Alla Farnesina piace ragionare per categorie più generali che non quelle di ministri degli Esteri transeunti, e osservare l’andamento di traiettorie più ampie, in cui la salita al potere del negazionista Ahmadinejad è uno sgraziato accidente. La Casa, come la chiamano i diplomatici, intrattiene rapporti privilegiati fin dai tempi dello shah, e conserva senza dare nell’occhio un portamento filoiraniano, a dispetto di guerre e rivoluzioni. Neppure la fedeltà atlantica ha scosso il comandamento di fondo. Andare d’accordo, a braccetto, senza insistere troppo. Così, quando è arrivata la nota di protesta dal governo di Teheran per la manifestazione organizzata dal Foglio, l’ambasciatore in Iran, Roberto Toscano, è andato sì a esprimere il suo sdegno, ma ricordando che “le buone relazioni” non dovevano essere intaccate. Intanto la tv iraniana prendeva in giro minacciosa il nostro ministro degli Esteri.

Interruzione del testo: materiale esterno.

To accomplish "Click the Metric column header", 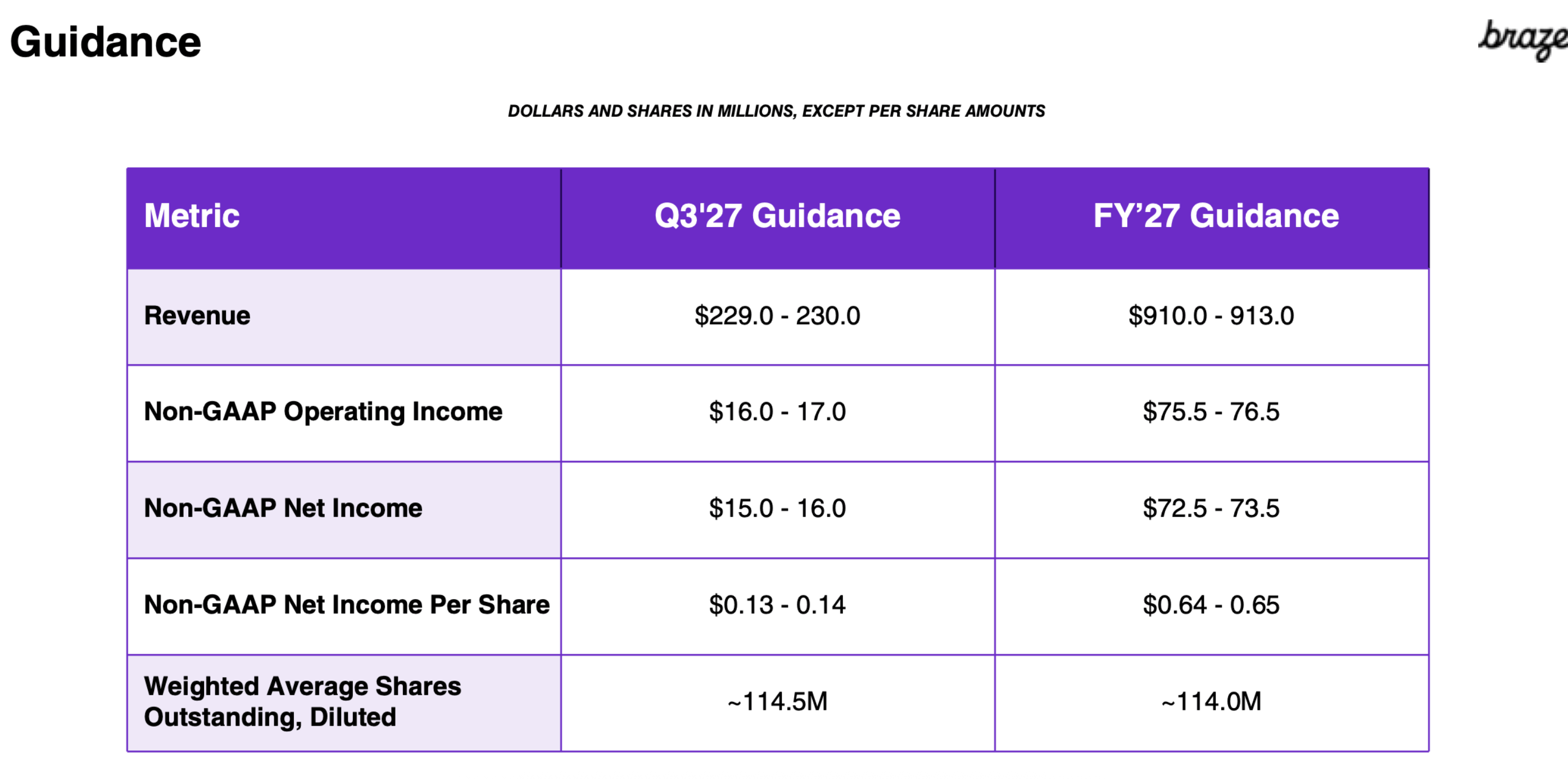I will tap(192, 216).
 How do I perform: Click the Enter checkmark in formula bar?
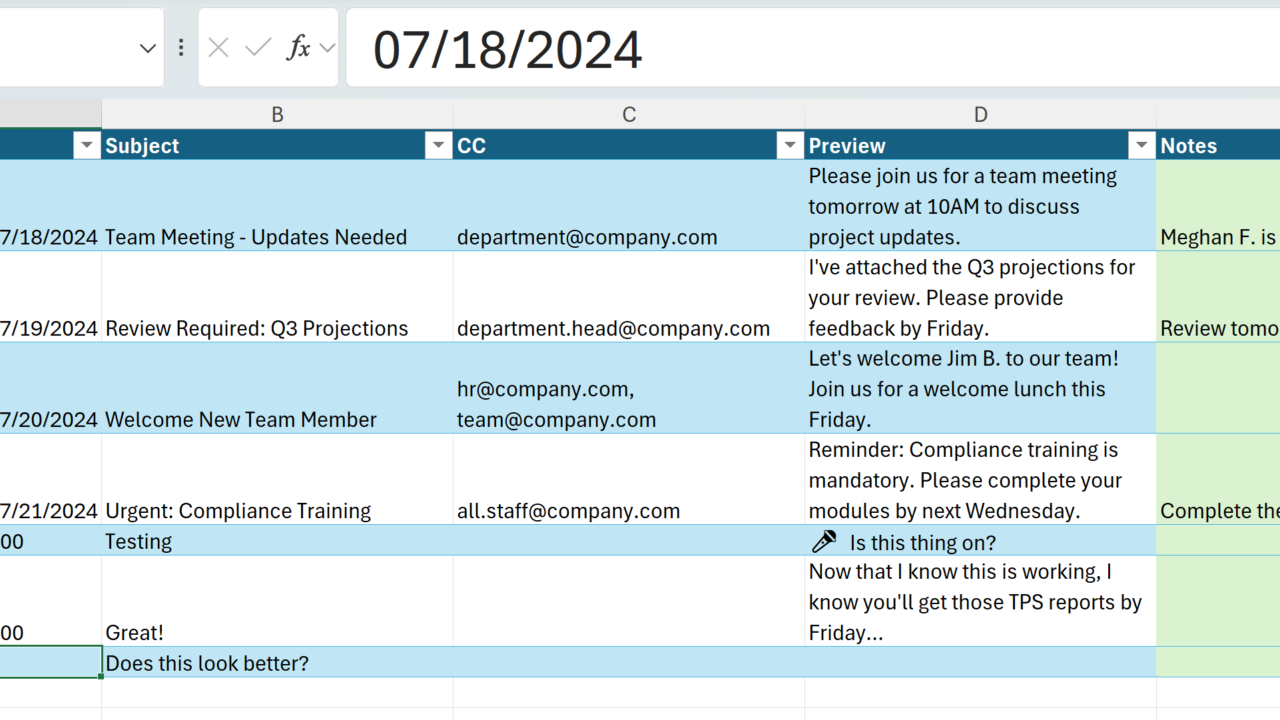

Ci sono anche difficoltà strutturali
Sul fronte mediorientale su questa linea vanno d’accordo le due vecchie e ancora influenti correnti diplomatiche, quella delle feluche di ispirazione andreottiana e quelle invece cresciute nell’alveo socialista. Gianni de Michelis, già ministro degli Esteri, è contrario al fronte dell’opposizione internazionale all’Iran. “E’ un paese cruciale – dice al Foglio – la soluzione non sta nell’isolarlo, ci vuole anzi un maggior coinvolgimento politico dell’Iran. E gli americani stanno sbagliando, parlano di opzione militare, ma questa non è praticabile, non esiste nemmeno. Se provassero, con quello spirito nazionalista proprio degli iraniani, per il Pentagono sarebbe molto peggio che in Iraq”. Mentre il senatore Giulio Andreotti perfino su Hamas ama ripetere la sua lezione: nella regione serve equivicinanza tra le parti. Equivicini sì, ma poi voci di corridoio raccontano che un importante ambasciatore italiano nel vicino oriente ha guardato con attenta soddisfazione l’intervento degli americani in Iraq trasformarsi da avanzata senza ostacoli a cruenta routine antiguerriglia.
Ci sono anche difficoltà strutturali. La Farnesina non è in grado di perseguire obiettivi o di descrivere strategie. La Casa – come dicono nei saloni di marmo del ministero – è senza cervello. C’è solo una piccola Unità di analisi e programmazione, sottofinanziata. E’ un gioco in cui vince l’uomo in grigio, non quello che osa. Sarà per questo che il ministero, ridono i maligni, non spedisce nemmeno una newsletter ai giornalisti – in modo da ridurre a zero la possibilità di errori – ma preferisce un amichevole briefing settimanale. Non si prende una posizione netta, perché non si può, dicono. Non è un caso che il presidente del Consiglio, Silvio Berlusconi, abbia optato per la sua personalissima politica estera “delle pacche sulle spalle” tra leader.